You may have heard the term “hostile work environment” during your employment training or in a conversation with your supervisor or co-workers. However, the definitions that entail a hostile environment at work may seem vague if they haven’t been properly explained. Will Minnesota law protect you if you’re a victim of such an environment? What exactly defines a hostile working environment?
This type of work climate often goes beyond mild joking around or a co-worker who makes you feel uncomfortable, although those can also certainly apply. According to the U.S. Equal Employment Opportunity Commission, a hostile working environment can include one or more of the following situations:
- Jokes, insults or mockery of a sexual, racial, religious or otherwise offensive nature.
- Threats, physical assaults or unwanted touching.
- Offensive pictures or objects displayed in the workplace.
- Situations in which tolerating the offensive behavior or environment is a condition of continued employment.
Typically, a hostile work environment can interfere with your work performance or create a situation in which reporting to work makes you feel uncomfortable, intimidated or harassed.
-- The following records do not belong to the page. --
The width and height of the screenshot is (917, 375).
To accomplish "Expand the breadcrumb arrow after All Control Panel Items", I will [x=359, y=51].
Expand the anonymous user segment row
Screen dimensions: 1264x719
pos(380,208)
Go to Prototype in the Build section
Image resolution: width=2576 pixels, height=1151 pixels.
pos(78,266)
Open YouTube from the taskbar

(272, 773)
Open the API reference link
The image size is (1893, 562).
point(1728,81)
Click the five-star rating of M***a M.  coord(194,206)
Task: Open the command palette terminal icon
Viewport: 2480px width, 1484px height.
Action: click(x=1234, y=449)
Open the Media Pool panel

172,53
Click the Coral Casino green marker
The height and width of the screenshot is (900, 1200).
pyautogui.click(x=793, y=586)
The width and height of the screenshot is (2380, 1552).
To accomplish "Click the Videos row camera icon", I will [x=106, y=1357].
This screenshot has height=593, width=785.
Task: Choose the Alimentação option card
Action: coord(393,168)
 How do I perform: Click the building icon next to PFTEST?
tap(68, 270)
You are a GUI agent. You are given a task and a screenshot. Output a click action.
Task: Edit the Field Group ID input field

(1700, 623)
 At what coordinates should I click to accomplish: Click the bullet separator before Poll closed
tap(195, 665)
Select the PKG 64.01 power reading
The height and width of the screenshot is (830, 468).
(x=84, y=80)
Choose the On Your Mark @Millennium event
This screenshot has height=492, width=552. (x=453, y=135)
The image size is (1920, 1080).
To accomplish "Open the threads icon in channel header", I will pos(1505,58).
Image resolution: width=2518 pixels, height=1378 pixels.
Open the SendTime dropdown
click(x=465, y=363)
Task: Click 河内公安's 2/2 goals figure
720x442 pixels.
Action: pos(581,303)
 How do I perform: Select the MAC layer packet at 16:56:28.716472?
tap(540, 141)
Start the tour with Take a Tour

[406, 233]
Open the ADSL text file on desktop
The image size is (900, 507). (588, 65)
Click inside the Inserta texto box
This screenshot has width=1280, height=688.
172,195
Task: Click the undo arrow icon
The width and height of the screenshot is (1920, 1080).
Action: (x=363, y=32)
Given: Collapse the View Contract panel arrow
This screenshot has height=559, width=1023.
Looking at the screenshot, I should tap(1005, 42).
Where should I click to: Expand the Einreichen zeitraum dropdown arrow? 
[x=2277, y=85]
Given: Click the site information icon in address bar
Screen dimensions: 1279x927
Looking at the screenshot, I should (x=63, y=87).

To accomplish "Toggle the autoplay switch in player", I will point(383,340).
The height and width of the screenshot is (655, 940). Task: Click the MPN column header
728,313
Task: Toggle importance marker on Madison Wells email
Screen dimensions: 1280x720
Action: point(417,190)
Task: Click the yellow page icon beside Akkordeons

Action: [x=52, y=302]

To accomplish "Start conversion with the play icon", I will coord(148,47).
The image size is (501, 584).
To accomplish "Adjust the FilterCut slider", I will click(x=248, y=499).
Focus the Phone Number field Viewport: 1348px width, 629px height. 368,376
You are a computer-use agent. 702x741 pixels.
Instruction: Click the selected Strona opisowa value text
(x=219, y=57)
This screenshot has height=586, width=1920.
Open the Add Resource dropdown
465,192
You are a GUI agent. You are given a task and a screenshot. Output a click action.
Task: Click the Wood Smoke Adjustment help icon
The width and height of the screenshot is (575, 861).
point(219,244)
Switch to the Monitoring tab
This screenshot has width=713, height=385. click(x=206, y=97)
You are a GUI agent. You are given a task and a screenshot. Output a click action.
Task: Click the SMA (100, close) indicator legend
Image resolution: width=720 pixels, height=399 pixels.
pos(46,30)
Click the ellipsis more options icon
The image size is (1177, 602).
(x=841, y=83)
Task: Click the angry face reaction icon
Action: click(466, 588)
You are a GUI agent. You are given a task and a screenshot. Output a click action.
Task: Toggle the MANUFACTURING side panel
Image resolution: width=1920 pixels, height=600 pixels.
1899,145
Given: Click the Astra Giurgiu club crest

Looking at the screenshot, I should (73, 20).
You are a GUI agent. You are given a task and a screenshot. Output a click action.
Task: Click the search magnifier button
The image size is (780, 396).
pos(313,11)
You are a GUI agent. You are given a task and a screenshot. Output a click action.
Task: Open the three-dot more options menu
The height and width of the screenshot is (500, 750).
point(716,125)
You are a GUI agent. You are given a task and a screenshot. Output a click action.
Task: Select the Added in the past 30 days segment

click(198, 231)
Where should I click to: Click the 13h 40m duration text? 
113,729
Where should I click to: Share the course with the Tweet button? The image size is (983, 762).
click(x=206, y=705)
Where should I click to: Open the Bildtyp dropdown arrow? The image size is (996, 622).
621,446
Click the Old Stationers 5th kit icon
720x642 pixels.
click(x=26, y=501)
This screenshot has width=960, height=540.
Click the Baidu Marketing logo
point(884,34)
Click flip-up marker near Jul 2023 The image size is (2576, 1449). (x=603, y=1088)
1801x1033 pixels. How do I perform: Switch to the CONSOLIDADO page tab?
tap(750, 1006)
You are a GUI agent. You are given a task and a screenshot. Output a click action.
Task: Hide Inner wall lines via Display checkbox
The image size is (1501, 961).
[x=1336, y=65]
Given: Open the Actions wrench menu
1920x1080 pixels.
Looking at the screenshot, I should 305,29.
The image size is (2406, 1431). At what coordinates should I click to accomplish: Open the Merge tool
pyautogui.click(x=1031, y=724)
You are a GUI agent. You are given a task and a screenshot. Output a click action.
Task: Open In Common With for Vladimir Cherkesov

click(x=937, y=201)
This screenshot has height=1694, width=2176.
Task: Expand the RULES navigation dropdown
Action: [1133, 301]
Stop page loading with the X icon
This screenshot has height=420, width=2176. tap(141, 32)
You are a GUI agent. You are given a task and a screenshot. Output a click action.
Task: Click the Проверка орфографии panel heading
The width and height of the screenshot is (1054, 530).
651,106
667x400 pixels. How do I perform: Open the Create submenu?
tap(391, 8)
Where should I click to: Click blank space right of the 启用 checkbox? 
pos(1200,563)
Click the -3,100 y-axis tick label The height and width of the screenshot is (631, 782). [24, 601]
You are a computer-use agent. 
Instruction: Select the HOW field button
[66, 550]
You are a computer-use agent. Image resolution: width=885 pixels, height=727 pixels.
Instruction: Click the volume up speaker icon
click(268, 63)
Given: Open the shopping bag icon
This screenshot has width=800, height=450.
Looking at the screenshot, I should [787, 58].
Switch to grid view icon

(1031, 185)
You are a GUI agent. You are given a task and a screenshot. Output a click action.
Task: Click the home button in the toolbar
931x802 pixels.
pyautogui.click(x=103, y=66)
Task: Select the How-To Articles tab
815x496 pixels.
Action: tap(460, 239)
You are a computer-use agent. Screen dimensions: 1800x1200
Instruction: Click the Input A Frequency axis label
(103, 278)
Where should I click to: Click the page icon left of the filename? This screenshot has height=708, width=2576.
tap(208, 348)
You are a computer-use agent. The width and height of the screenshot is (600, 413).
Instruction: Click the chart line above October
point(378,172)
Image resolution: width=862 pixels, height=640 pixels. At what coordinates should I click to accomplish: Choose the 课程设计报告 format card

The person doing the harassing can be your supervisor, a supervisor in another area, a co-worker, a non-employee or an agent of your employer. You may not actively be the one being harassed, but you can also be a victim if the behavior negatively affects your job.
Hostile working environments can potentially violate the Civil Rights Act of 1964, the Age Discrimination in Employment Act of 1967 and the Americans with Disabilities Act of 1990. All Minnesota employees deserve the right to work in an environment that is not hostile or offensive.